The Third International Mathematics and Science Study (TIMSS), involving twelfth graders from 23 countries, was the last of a three-part survey sponsored by the Amsterdam-based International Association for the Evaluation of Educational Achievement. The results of the first two segments of the study, which compared eighth and fourth graders, were released earlier. For reasons not explained, those Asian countries whose students traditionally excel in these areas, and which had participated in the earlier studies, did not take part in the twelfth grade segment.
In combined math and science literacy, US students could do no better than fourth from the bottom. Only Lithuania, Cyprus and South Africa scored lower. In advanced mathematics, only Austria scored lower than the US, and in physics US students stood dead last.
The abysmal showing of American students has once again prompted calls for national curriculum standards, teacher and administrator accountability, and the imposition of 'free market' business practices. Some representatives of big business, intoxicated by the apparent strength of the US economy, are calling for the same kind of ruthless competition in education that occurs in the business world.

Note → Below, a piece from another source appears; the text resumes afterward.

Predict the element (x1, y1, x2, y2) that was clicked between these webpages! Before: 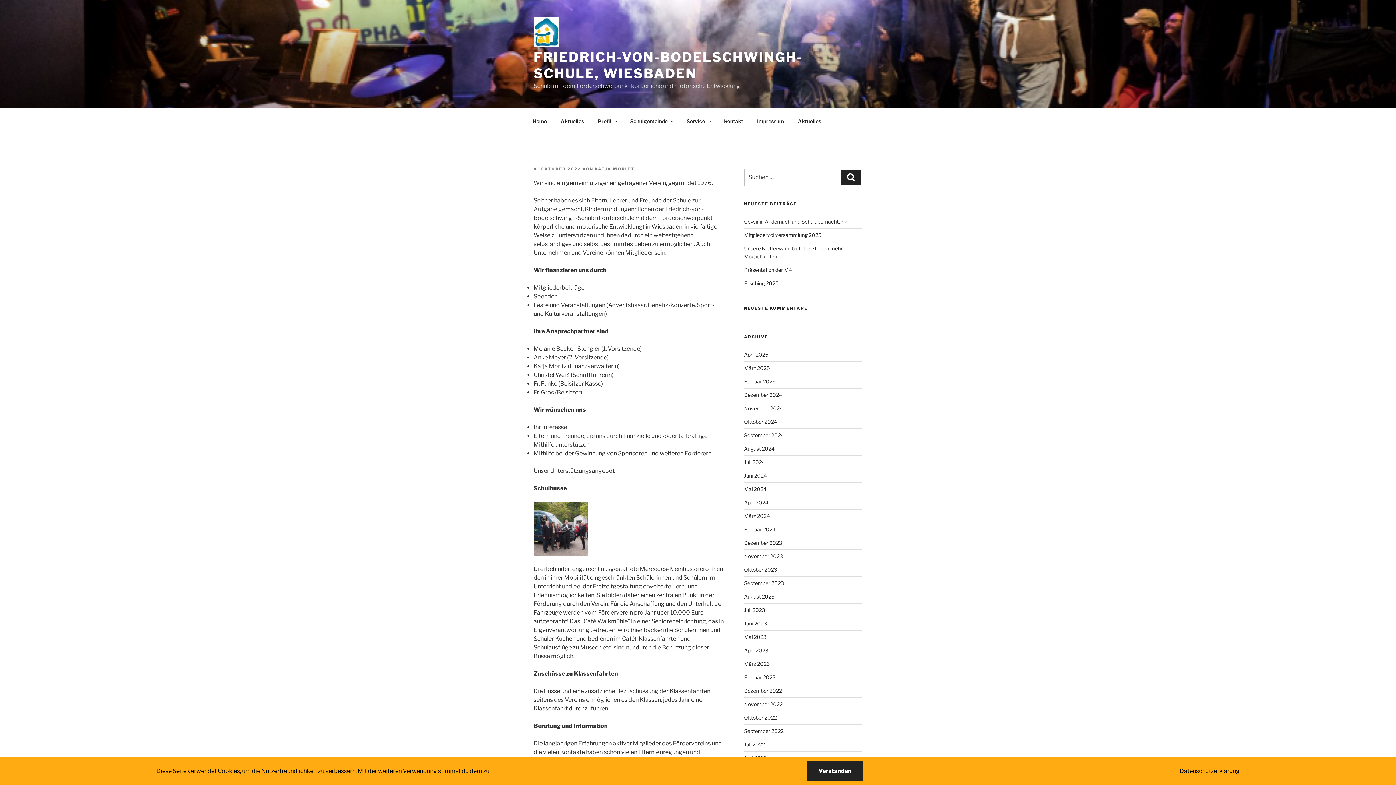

In an article in the Wall Street Journal, Louis V. Gerstner, commenting on the results of the study, wrote: 'US businesses were faced with a stark choice: change or close. They changed.... They invested capital to adapt methods used by the most successful companies, no matter what the geography. And it worked. The clearest evidence of that success is the state of the US economy and the virtual elimination of the federal budget deficit. Our schools are oddly insulated from marketplace forces and the discipline that drives constant adaptation, self-renewal and a relentless push for excellence.'
Gerstner's remarks are revealing because what made possible the eradication of the federal deficit was the destruction of the social safety net for millions of people. He is advancing the perspective of Wall Street and a significant section of the capitalist class who view the vast numbers of working class and poor students as so much dead weight. Subjecting education to the same market forces that have created the present level of economic polarization in American society at large means widening the already substantial disparity between wealthy school districts and their poorer working class and inner city counterparts.

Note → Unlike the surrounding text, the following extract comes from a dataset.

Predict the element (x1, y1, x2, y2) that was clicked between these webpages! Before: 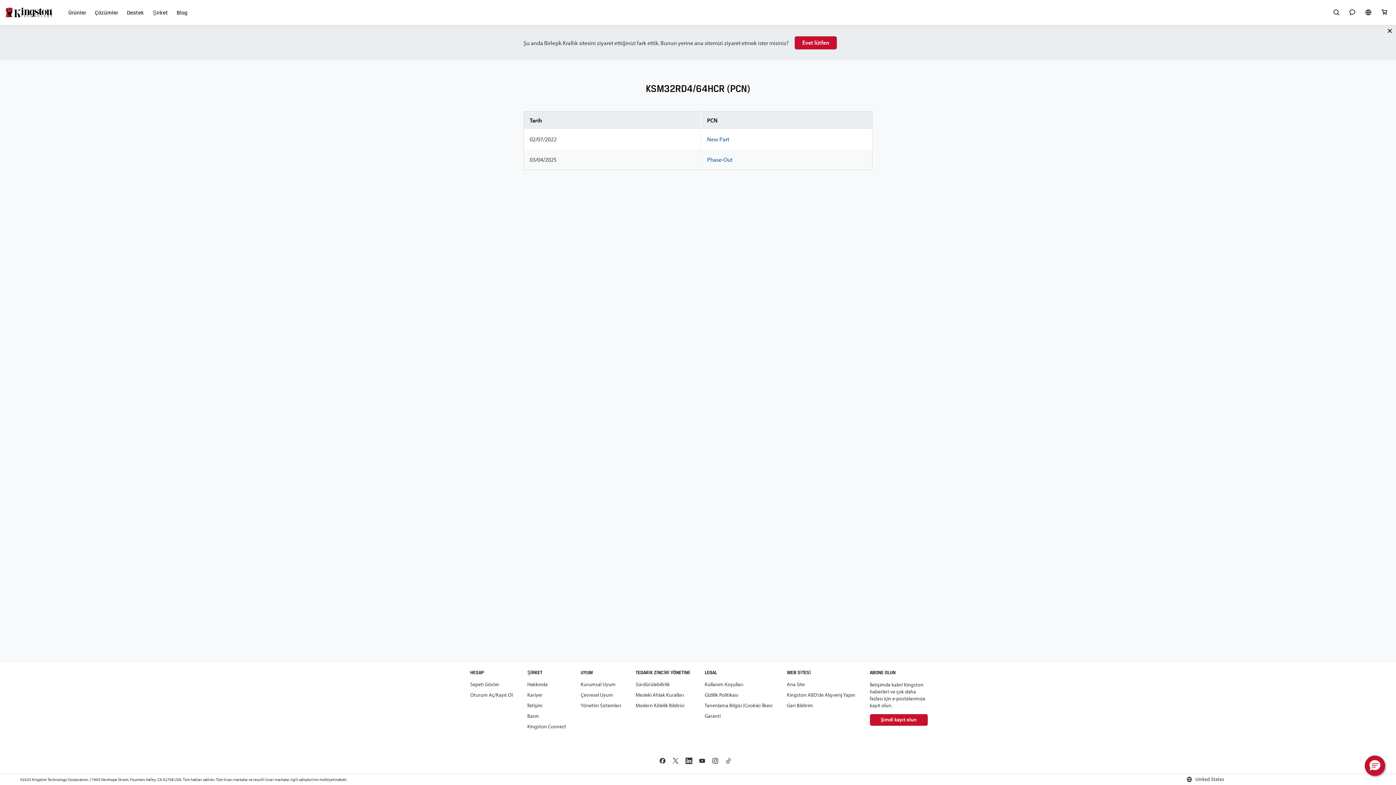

Sections of the ruling class are both shocked and embarrassed by the TIMSS results and, consequently, will step up their attack on public education. They recognize that the maintenance of the United States as the world leader in advanced computer and communications technology is jeopardized by the tangible decline in intellectual and cultural life.
However, the defenders of capitalism and the profit system are caught in a contradiction of their own creation. They have cultivated the notion that the individual accumulation of wealth is the highest human endeavor, while denigrating the intellectual development of society as a whole. Meanwhile, millions of working class children attend dilapidated schools that are starved for funds.

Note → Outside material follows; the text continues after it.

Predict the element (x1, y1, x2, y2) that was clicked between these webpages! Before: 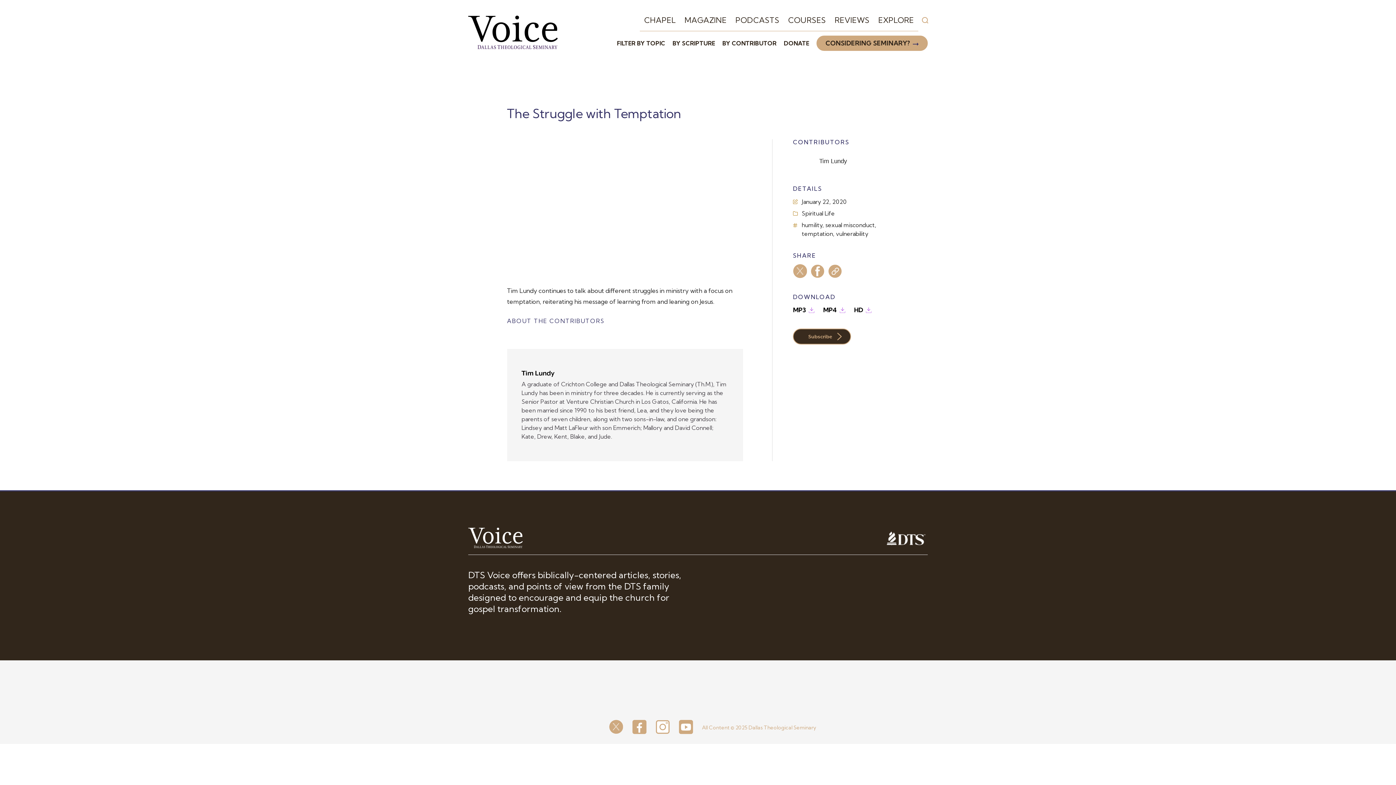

It should be noted that the TIMSS scores were accompanied by a note explaining that several countries, including the United States, did not satisfy all of the requirements for either sample participation rates or classroom sampling procedures. Since the test scores used in the comparison were averages, it can be concluded that every attempt was made to achieve the highest possible average scores. That this did not occur speaks to the enormous weight of the decline in the level of education among the general population.
Education is a profoundly social practice. In the process of constructing what educational theorists call 'communities of learners' in the schools, teachers are confronted with the enormous social problems endemic to American society today-increasing poverty and illiteracy, the reemergence of once curable diseases, and the general level of cultural backwardness. To these problems, the quick-fix schemes of the Clinton administration and big business offer no solutions.